Fig. 1.

LTD₄ induces angiogenesis through CysLT₂R. (A and B) MDECs were plated on growth factor-reduced Matrigel and treated with or without LTD₄ (100, 500, and 1,000 nM) for 12–16 h. Cells were stained with calcein AM and fixed. (A) Representative images of tube formation with and without LTD₄ (500 nM) treatment. Ctrl, control. (Scale bars: 200 μm.) (B) Quantification of tube formation.

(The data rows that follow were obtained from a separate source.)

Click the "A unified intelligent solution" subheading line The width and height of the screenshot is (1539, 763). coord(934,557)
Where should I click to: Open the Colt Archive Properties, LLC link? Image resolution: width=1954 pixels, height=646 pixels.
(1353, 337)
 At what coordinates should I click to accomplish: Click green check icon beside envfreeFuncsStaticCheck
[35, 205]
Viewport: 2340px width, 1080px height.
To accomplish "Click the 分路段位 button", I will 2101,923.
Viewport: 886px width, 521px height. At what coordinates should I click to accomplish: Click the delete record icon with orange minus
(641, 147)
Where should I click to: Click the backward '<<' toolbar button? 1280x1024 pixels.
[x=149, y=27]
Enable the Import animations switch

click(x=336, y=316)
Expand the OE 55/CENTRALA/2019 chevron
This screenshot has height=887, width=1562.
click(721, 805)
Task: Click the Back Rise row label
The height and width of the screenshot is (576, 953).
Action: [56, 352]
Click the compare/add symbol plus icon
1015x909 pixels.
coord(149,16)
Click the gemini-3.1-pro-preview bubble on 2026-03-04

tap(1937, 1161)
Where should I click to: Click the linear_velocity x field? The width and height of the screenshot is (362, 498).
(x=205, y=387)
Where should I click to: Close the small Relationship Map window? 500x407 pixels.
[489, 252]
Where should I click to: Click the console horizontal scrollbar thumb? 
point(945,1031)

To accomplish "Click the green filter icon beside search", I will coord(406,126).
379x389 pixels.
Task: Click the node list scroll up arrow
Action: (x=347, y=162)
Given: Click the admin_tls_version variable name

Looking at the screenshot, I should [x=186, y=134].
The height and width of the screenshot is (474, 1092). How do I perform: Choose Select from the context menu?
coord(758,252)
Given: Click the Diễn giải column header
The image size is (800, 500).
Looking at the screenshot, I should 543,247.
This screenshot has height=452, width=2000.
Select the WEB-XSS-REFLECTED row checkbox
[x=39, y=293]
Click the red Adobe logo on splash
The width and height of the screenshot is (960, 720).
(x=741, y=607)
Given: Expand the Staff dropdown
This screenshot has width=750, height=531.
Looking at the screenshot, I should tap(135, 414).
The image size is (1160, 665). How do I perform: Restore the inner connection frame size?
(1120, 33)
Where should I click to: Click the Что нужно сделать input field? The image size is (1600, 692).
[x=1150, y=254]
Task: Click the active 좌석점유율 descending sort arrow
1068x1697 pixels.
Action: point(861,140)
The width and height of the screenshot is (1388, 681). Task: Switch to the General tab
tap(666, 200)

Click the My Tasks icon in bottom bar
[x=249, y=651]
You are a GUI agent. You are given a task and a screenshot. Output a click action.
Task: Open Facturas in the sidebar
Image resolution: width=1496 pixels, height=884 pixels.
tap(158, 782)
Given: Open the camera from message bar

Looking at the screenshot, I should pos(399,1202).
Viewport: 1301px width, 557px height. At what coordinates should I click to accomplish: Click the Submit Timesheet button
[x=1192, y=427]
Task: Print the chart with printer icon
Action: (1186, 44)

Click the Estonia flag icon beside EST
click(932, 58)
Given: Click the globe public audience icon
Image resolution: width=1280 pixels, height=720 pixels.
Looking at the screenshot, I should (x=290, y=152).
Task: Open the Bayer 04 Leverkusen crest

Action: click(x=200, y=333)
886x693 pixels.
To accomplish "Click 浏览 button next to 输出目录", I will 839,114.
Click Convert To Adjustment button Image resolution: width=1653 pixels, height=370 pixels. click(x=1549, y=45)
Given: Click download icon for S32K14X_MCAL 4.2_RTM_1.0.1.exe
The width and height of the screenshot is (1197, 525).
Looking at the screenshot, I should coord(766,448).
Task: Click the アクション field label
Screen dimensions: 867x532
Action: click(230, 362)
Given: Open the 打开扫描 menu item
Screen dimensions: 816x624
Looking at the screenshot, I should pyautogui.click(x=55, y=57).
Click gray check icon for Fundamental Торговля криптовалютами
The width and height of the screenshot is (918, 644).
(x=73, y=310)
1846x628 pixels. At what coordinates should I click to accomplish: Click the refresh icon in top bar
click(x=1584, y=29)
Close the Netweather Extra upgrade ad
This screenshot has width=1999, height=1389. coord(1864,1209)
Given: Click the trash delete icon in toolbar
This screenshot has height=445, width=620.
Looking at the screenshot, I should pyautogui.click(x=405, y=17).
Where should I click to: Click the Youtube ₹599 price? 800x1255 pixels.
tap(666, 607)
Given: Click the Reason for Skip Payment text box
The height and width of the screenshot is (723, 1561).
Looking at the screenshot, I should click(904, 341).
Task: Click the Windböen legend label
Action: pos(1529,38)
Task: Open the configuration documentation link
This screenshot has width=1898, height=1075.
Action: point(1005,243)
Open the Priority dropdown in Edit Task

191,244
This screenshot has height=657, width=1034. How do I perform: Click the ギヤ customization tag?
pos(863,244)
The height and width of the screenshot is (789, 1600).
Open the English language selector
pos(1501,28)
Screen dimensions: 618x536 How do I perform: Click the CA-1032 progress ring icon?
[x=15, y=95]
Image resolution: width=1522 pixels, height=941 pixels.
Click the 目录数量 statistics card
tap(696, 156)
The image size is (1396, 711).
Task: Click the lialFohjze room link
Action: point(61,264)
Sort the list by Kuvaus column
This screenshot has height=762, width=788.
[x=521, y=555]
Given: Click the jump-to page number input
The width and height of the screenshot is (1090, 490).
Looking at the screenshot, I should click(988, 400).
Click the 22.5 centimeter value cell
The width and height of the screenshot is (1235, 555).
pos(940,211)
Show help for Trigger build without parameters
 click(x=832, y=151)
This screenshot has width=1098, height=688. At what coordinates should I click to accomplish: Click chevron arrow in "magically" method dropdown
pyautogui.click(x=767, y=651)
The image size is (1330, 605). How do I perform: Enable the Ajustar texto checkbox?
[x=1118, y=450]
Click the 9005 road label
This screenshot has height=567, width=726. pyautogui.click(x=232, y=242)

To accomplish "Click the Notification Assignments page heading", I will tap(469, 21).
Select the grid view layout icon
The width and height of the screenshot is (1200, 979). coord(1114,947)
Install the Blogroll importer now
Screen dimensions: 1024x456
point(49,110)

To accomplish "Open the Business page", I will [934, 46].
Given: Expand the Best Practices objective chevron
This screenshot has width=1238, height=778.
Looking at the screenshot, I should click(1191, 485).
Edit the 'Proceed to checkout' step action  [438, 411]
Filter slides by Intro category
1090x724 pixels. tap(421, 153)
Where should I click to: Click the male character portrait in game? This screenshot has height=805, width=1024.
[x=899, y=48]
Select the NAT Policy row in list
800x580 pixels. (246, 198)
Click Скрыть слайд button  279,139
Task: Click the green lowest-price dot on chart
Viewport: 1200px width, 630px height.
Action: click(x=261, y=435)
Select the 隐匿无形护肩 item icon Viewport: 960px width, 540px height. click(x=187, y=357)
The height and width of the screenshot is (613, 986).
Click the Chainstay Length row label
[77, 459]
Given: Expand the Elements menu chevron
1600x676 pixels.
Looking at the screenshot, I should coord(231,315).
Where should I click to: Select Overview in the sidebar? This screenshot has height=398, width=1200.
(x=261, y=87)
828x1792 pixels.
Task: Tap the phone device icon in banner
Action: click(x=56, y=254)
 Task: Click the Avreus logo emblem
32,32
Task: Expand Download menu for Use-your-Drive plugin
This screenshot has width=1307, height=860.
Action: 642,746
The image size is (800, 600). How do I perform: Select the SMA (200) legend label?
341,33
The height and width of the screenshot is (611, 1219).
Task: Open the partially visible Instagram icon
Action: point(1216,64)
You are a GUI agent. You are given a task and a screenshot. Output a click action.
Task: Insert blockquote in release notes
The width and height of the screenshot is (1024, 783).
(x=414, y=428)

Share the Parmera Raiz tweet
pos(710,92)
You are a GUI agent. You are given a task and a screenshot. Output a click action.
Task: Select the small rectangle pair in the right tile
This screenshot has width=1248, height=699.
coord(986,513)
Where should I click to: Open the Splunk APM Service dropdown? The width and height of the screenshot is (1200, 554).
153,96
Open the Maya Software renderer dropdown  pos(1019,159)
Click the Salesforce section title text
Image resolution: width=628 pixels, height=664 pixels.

Tubes from at least 10 representative images of each replicate were counted manually and presented as the average percentage from three separate experiments. (C) Representative photographs of aortic rings from WT mice placed in growth factor-reduced Matrigel and then treated with or without LTD₄ for 7 d. (D) Quantification of sprout length (n = 6–8). (E–H) Growth factor-reduced Matrigel supplemented with bFGF (200 ng/mL) alone (Ctrl) or in the presence of LTD₄ (500 nM) was injected into both flanks of indicated mouse groups for 21 d. (E, Upper) Representative photographs of Matrigel plugs. (E, Lower) Matrigel sections immunostained for CD31. (Scale bars: 100 μm.) (F) Quantification of CD31 fluorescence (n = 10 per group) from E. (G) Representative CD31-stained Matrigel plug sections from the indicated mouse groups. (Scale bars: 100 μm.) (H) Quantification of CD31 staining from G (n = 8–12 per group). Data are shown as mean ± SEM. *P < 0.05; **P < 0.01; ***P < 0.001; NS (nonsignificant) as determined by the Mann–Whitney U test (B, D, and F) and one-way ANOVA with a Tukey post hoc test (H).